Des mesures telles que la mise à disposition d’outils adaptés au salarié, des évaluations régulières sur la charge de travail et des formations sur le travail sur écran seront décisives pour mesurer l’efficacité de la démarche de prévention poursuivie.
Bien sûr certaines associations commencent à comprendre l’importance de « prendre le temps de sensibiliser et de former les parties prenantes »12 et se saisissent du sujet. Néanmoins les associations ne sont pas égales face aux fractures numériques en fonction de leur taille et des moyens humains, matériels, temporels et financiers dont elles disposent.
C’est donc une réflexion globale du secteur qui doit s’engager. La force du monde associatif résulte de sa capacité à fédérer. C’est précisément en associant l’ensemble des parties prenantes et en engageant un dialogue entre elles qu’une politique de prévention de la santé des salariés pourra répondre aux maux actuels.
- 1Cécile Bazin, « Télétravail version bénévole : le télébénévolat », Juris Associations n° 638, mai 2021.

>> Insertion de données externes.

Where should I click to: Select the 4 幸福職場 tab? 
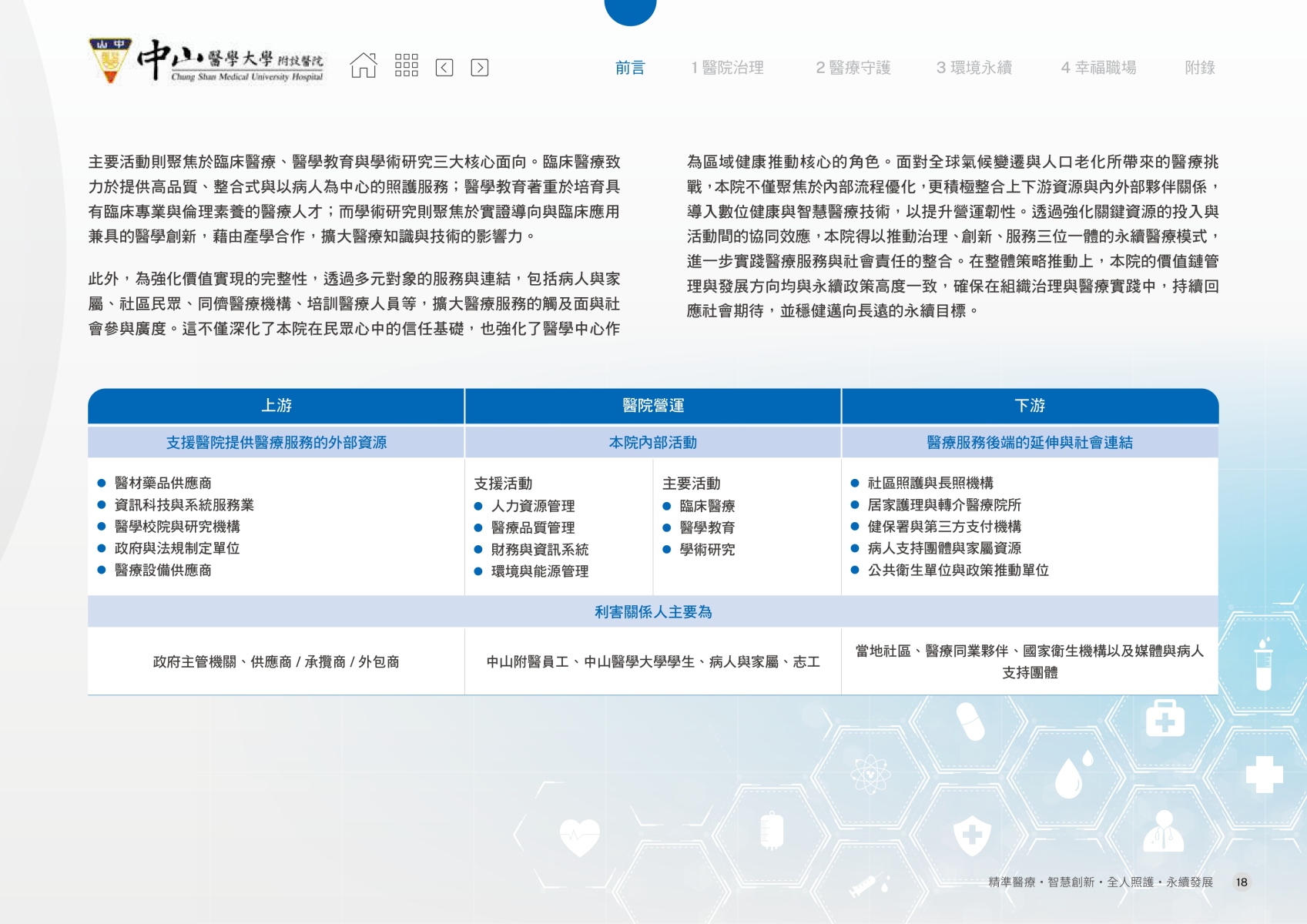click(1098, 68)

- 2Charlotte Debray, « Accompagner la transition numérique des associations », Juris Associations n° 666, octobre 2022, [en ligne].
- 3Erwan Royer, « À la une — Gestion de crise — Les associations, les collectivités et le COVID-19 », Juris Associations n° 616, avril 2020.

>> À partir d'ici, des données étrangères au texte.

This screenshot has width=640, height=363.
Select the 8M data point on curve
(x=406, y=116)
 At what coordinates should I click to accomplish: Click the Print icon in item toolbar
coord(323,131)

- 4Comité économique et social européen (CESE), « Défis du télétravail : organisation du temps de travail, équilibre entre vie professionnelle et vie privée et droit à la déconnexion », Avis SOC/660, mars 2021.
- 5Claire Dubien et Cécile Bazin, « La place du numérique dans le projet associatif : nouvel état des lieux », Juris Associations n° 666, octobre 2022, [en ligne].
- 6Jessica Feldman et Noémie Oxley, « Utiliser les outils digitaux durant la crise sanitaire: stratégies et limites de la vie associative en ligne », Juris Associations n° 631, janvier 2021.
- 7Institut national de la jeunesse et de l’éducation populaire (INJEP), Les chiffres clés de la vie associative 2023, mars 2023, [en ligne].
- 8Le concept d’identité est ici utilisé en référence aux travaux du philosophe Paul Ricœur selon lequel l’identité se décline selon deux pôles : l’idem ou la mêmeté et l’ipséité que le récit articule.
- 9Jessica Feldman et Noémie Oxley, Ibid.
- 10Parlement européen, Protéger la santé mentale dans l’espace de travail numérique, 5 juillet 2022.
- 11Fabienne Duboscq-Bollon, « Quelles pratiques numériques entériner en sortie de crise sanitaire ? », Juris Associations n° 642, juin 2021.
- 12Claire Dubien et Cécile Bazin, Ibid.